*EXERCISE PROMPT*.
The line containing "You are a computer-use agent. The image size is (696, 681)." marks the end: output every line of the data up to it, and that line too, exactly as written.

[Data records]
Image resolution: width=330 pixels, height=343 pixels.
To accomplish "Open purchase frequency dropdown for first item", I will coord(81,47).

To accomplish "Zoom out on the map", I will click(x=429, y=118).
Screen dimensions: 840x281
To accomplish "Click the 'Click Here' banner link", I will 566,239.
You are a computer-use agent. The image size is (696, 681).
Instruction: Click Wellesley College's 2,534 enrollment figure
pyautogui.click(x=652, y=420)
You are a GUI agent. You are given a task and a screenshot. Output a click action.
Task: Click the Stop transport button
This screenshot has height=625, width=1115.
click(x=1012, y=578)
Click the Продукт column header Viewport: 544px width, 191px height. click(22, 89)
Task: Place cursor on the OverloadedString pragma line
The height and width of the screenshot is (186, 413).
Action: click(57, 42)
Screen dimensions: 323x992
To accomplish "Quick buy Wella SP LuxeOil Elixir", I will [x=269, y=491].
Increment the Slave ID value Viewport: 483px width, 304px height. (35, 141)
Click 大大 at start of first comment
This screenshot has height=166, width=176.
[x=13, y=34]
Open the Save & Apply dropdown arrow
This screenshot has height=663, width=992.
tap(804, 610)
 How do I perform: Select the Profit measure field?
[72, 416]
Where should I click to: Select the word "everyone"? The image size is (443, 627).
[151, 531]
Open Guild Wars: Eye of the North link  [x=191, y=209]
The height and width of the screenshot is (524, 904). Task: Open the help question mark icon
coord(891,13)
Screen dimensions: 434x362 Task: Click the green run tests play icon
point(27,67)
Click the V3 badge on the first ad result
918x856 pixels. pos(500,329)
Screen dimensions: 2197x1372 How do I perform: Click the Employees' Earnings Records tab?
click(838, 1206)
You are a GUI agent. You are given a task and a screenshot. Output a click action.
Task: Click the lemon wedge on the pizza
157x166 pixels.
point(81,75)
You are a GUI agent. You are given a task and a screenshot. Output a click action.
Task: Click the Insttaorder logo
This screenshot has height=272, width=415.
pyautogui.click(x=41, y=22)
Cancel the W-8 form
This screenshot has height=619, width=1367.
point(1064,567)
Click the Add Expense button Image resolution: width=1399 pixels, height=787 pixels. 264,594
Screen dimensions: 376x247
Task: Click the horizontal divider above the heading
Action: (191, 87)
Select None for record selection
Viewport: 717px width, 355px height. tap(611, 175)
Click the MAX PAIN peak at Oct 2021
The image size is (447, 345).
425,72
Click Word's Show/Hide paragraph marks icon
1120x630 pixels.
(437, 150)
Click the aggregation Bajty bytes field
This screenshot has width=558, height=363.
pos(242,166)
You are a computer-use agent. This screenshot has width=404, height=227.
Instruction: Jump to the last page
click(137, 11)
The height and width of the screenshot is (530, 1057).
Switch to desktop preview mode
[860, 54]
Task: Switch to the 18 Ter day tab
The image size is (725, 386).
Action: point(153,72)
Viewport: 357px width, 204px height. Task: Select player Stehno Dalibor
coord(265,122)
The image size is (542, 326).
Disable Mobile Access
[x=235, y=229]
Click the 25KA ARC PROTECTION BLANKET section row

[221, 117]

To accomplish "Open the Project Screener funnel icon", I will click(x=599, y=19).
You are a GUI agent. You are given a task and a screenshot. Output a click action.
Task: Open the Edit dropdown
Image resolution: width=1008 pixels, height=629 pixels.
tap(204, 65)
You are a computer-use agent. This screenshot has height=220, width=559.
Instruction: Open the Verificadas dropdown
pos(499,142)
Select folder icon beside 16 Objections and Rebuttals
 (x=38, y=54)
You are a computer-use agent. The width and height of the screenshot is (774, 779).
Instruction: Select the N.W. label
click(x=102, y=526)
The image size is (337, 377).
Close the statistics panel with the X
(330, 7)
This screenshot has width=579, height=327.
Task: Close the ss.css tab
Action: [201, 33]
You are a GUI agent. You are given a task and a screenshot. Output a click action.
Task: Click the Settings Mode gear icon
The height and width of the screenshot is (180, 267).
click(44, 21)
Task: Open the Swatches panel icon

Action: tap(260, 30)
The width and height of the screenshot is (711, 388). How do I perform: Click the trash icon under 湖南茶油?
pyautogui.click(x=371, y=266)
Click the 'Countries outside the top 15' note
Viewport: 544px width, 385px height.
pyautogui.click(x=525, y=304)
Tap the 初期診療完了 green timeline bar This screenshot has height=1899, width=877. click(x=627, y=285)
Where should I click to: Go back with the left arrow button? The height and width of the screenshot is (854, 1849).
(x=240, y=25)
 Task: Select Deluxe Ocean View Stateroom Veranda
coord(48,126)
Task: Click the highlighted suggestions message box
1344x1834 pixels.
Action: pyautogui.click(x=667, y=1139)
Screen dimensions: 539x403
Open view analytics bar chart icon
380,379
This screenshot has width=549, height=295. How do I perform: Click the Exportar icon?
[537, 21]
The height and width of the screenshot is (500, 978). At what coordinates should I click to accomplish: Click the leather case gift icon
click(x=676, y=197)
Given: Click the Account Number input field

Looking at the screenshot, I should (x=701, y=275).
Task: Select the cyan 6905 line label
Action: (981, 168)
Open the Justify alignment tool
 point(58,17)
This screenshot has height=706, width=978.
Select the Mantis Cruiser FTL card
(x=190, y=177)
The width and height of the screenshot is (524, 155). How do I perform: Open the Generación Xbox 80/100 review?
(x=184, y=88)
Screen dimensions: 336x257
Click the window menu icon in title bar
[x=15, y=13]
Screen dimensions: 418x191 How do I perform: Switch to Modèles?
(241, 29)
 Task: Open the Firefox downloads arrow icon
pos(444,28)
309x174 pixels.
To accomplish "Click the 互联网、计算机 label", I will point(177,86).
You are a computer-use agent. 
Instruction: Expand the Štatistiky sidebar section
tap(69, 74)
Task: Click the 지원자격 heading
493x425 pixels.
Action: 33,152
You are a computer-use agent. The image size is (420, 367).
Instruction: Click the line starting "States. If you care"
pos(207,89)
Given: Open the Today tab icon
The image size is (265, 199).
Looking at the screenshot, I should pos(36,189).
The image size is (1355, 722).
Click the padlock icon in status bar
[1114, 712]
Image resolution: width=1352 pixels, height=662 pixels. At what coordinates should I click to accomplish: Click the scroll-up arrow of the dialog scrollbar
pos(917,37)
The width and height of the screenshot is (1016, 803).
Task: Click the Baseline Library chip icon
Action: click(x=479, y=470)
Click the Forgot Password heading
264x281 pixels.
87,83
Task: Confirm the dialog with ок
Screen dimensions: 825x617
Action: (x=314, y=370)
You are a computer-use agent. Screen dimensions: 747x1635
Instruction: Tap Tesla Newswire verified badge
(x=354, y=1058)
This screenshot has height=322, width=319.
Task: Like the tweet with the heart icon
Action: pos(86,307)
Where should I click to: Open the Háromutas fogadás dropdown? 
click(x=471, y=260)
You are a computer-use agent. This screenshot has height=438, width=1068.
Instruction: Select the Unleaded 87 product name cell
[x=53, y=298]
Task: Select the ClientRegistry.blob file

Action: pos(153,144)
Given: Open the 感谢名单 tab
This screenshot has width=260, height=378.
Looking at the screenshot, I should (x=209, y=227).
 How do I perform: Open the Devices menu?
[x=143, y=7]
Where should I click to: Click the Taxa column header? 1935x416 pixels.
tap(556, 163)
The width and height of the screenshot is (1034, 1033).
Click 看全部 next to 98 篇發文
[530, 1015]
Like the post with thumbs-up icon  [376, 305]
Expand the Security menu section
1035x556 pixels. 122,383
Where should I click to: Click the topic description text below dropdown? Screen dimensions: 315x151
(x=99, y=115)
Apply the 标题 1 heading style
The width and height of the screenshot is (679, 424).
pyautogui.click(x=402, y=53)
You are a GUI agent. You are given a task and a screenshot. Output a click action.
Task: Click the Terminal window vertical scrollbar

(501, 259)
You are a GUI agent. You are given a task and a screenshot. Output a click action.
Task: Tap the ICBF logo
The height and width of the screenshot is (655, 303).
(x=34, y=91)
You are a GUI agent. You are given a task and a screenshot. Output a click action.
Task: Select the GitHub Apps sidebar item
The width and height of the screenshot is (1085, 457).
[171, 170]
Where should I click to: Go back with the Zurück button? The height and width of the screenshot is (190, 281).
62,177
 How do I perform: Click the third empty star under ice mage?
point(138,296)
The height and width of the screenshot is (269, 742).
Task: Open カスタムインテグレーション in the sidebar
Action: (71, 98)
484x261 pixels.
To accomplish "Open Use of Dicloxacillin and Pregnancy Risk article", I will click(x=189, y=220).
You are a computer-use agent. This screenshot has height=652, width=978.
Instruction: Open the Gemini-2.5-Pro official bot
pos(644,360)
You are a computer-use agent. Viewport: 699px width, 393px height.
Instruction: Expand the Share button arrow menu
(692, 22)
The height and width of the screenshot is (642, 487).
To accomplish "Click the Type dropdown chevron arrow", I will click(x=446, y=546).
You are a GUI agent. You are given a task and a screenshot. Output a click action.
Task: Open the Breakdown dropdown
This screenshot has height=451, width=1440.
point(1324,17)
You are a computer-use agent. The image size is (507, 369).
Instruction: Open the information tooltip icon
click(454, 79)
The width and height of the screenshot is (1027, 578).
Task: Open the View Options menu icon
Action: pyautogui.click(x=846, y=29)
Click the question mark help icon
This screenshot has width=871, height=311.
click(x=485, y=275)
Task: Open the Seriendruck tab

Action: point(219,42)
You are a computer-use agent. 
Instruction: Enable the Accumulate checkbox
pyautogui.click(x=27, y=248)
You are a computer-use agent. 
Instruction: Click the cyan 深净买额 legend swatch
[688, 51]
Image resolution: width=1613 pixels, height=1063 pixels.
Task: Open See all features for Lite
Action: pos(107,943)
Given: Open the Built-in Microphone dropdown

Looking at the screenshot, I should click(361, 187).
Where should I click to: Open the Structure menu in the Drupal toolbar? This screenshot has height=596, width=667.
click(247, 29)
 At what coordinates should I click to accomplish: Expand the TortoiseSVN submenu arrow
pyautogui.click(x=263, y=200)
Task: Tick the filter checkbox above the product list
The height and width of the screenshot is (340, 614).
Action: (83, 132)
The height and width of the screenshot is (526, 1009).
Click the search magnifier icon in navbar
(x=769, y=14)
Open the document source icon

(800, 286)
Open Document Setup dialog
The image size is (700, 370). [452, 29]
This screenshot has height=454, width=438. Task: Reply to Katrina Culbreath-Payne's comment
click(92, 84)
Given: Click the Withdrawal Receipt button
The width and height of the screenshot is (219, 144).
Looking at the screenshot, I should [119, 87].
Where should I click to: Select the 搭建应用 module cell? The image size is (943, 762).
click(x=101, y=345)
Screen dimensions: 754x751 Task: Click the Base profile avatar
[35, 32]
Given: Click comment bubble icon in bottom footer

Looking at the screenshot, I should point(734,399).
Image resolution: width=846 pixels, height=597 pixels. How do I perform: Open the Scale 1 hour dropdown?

*EXERCISE ANSWER*.
Image resolution: width=330 pixels, height=343 pixels.
To accomplish "Open purchase frequency dropdown for first item", I will coord(81,47).

To accomplish "Zoom out on the map", I will click(x=429, y=118).
Screen dimensions: 840x281
To accomplish "Click the 'Click Here' banner link", I will 566,239.
You are a computer-use agent. The image size is (696, 681).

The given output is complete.